Having read the entries, repeat all of them exactly.

╭─ DATA SUPPLIED

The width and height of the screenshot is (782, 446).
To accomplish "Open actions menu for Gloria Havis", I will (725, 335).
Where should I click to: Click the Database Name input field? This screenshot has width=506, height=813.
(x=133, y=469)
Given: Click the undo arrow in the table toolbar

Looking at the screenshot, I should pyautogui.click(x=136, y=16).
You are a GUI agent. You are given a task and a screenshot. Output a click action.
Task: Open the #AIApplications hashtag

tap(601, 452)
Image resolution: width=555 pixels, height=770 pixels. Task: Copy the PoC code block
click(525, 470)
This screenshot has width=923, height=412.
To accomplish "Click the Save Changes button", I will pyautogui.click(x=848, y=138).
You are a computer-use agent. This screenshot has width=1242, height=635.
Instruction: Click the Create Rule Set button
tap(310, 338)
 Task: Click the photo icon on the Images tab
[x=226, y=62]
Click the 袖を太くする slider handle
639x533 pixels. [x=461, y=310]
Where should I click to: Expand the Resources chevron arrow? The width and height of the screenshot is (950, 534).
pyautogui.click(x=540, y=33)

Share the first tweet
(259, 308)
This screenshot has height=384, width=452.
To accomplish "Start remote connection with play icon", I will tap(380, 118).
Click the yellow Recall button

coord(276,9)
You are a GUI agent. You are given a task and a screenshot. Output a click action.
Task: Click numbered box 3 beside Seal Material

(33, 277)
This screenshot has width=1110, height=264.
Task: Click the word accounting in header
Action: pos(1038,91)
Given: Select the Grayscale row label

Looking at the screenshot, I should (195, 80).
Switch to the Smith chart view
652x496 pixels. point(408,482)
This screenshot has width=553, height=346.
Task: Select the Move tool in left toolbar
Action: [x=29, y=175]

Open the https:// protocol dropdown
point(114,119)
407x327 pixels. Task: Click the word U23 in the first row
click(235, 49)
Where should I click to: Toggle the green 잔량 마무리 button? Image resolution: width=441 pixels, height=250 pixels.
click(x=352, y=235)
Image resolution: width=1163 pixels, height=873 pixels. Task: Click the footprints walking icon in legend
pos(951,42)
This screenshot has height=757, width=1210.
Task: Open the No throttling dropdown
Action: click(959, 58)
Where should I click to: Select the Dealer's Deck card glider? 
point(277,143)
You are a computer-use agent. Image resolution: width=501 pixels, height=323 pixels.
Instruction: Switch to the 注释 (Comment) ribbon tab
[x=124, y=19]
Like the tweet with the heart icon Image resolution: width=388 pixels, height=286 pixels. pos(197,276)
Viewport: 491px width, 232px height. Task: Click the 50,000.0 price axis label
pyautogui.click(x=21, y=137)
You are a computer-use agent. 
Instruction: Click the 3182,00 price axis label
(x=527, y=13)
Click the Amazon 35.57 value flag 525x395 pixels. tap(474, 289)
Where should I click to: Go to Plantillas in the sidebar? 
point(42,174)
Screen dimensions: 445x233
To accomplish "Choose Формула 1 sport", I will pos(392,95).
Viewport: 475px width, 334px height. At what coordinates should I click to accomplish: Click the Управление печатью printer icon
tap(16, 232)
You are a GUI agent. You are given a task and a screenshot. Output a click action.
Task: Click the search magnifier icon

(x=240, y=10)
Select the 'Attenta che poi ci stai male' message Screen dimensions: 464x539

╰─

## COMPLETED TASK
The width and height of the screenshot is (782, 446).
To accomplish "Open actions menu for Gloria Havis", I will (725, 335).
Where should I click to: Click the Database Name input field? This screenshot has width=506, height=813.
(x=133, y=469)
Given: Click the undo arrow in the table toolbar

Looking at the screenshot, I should pyautogui.click(x=136, y=16).
You are a GUI agent. You are given a task and a screenshot. Output a click action.
Task: Open the #AIApplications hashtag

tap(601, 452)
Image resolution: width=555 pixels, height=770 pixels. Task: Copy the PoC code block
click(525, 470)
This screenshot has width=923, height=412.
To accomplish "Click the Save Changes button", I will pyautogui.click(x=848, y=138).
You are a computer-use agent. This screenshot has width=1242, height=635.
Instruction: Click the Create Rule Set button
tap(310, 338)
 Task: Click the photo icon on the Images tab
[x=226, y=62]
Click the 袖を太くする slider handle
639x533 pixels. [x=461, y=310]
Where should I click to: Expand the Resources chevron arrow? The width and height of the screenshot is (950, 534).
pyautogui.click(x=540, y=33)

Share the first tweet
(259, 308)
This screenshot has height=384, width=452.
To accomplish "Start remote connection with play icon", I will tap(380, 118).
Click the yellow Recall button

coord(276,9)
You are a GUI agent. You are given a task and a screenshot. Output a click action.
Task: Click numbered box 3 beside Seal Material

(33, 277)
This screenshot has width=1110, height=264.
Task: Click the word accounting in header
Action: pos(1038,91)
Given: Select the Grayscale row label

Looking at the screenshot, I should (195, 80).
Switch to the Smith chart view
652x496 pixels. point(408,482)
This screenshot has width=553, height=346.
Task: Select the Move tool in left toolbar
Action: [x=29, y=175]

Open the https:// protocol dropdown
point(114,119)
407x327 pixels. Task: Click the word U23 in the first row
click(235, 49)
Where should I click to: Toggle the green 잔량 마무리 button? Image resolution: width=441 pixels, height=250 pixels.
click(x=352, y=235)
Image resolution: width=1163 pixels, height=873 pixels. Task: Click the footprints walking icon in legend
pos(951,42)
This screenshot has height=757, width=1210.
Task: Open the No throttling dropdown
Action: click(959, 58)
Where should I click to: Select the Dealer's Deck card glider? 
point(277,143)
You are a computer-use agent. Image resolution: width=501 pixels, height=323 pixels.
Instruction: Switch to the 注释 (Comment) ribbon tab
[x=124, y=19]
Like the tweet with the heart icon Image resolution: width=388 pixels, height=286 pixels. pos(197,276)
Viewport: 491px width, 232px height. Task: Click the 50,000.0 price axis label
pyautogui.click(x=21, y=137)
You are a computer-use agent. 
Instruction: Click the 3182,00 price axis label
(x=527, y=13)
Click the Amazon 35.57 value flag 525x395 pixels. tap(474, 289)
Where should I click to: Go to Plantillas in the sidebar? 
point(42,174)
Screen dimensions: 445x233
To accomplish "Choose Формула 1 sport", I will pos(392,95).
Viewport: 475px width, 334px height. At what coordinates should I click to accomplish: Click the Управление печатью printer icon
tap(16, 232)
You are a GUI agent. You are given a task and a screenshot. Output a click action.
Task: Click the search magnifier icon

(x=240, y=10)
Select the 'Attenta che poi ci stai male' message Screen dimensions: 464x539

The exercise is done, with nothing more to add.